Une réalité est en train de s’installer dans notre industrie. C’est sous l’égide de l’unité et de la concertation que se trouve le succès. Une chaîne de production fonctionne quand tout se fait dans une cadence et une minutie contrôlées, constante et sans engorgement.

Il faut repenser les façons de faire. Les gouvernements devraient exiger des rapports de qualité des débarquements et sanctionner les quelques pêcheurs qui ne livrent pas la marchandise selon les exigences des marchés. On devrait aussi sanctionner les pêcheurs qui ne collaborent pas à une livraison adéquate pour une production continue. Un permis de pêche n’est pas un droit, mais un privilège qui devrait être accordé à ceux qui agissent professionnellement.

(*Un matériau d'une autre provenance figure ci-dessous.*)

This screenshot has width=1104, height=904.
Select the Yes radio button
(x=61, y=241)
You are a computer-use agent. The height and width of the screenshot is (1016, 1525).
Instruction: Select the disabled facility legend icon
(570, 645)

Nous pouvons comprendre que le crabe est une denrée périssable qu’il faut transformer rapidement. Mais le respect des lois du travail devrait être renforcé pour obliger une journée de repos par semaine.

Pourquoi ne pas faire une saison de production printanière et un autre à l’automne?

En Alaska, et dans plusieurs autres régions du monde, les quotas de pêches sont répartis entre trois groupes. Les pêcheurs ont un tiers des quotas, ceci leur assure un marché pour leurs prises. Les usines ont le deuxième tiers du quota. Ainsi, elles peuvent demander aux pêcheurs de capturer et livrer du crabe pour elles. Ceci leur donne accès à un financement plus facile et permet de fidéliser leurs pêcheurs. Ça leur donne aussi une garantie de production. Le troisième tiers appartient à la communauté, qui le vend aux enchères aux plus offrants des pêcheurs ou des usines. Cet argent sert à financer des projets sociaux et communautaires. Toutes les études d’évaluation de ce système de quotas partagés sont élogieuses envers une telle pratique. Pour plus d’information, consultez le web.

En ce qui concerne l’assurance-emploi, il faut revoir en profondeur le système. C’est très lent et ardu. Sans vouloir défendre notre député Serge Cormier, bien qu’il a paru maladroit à certains moments dans ce dossier, je crois qu’il travaille sur des changements permanents. Il y aura sûrement une solution temporaire ce printemps, mais c’est une solution à long terme qu’il faut.

Ce système est pancanadien et couvre tous les secteurs du marché du travail. Il est d’abord fait pour les secteurs industriels où l’emploi est permanent et continuel. Il n’est pas fait pour l’industrie saisonnière, qui a des moments de production variés et qui est souvent tributaire des aléas de la nature. Pourquoi ne pas développer une assurance-emploi spécifiquement pour ce secteur où les semaines de travail ne se ressemblent pas et où les heures travaillées sont aléatoires? Un système où il serait possible de regrouper ses heures et où les travailleurs auraient droit à des périodes de chômage leur permettant de faire le pont entre les saisons de pêche.

Il faut sortir sortir des sentiers battus et réfléchir autrement. Il faut trouver de nouvelles pistes de réflexion, agir non pas comme avant, mais avec une vision nouvelle, avec une approche novatrice et créative.

Les employés du secteur des pêches sont exceptionnels, comme l’est aussi toute notre industrie. Mais il est temps de créer de nouvelles façons de faire et de s’assurer que toute la communauté bénéficie de cette richesse, qui doit dorénavant être partagée plus équitablement.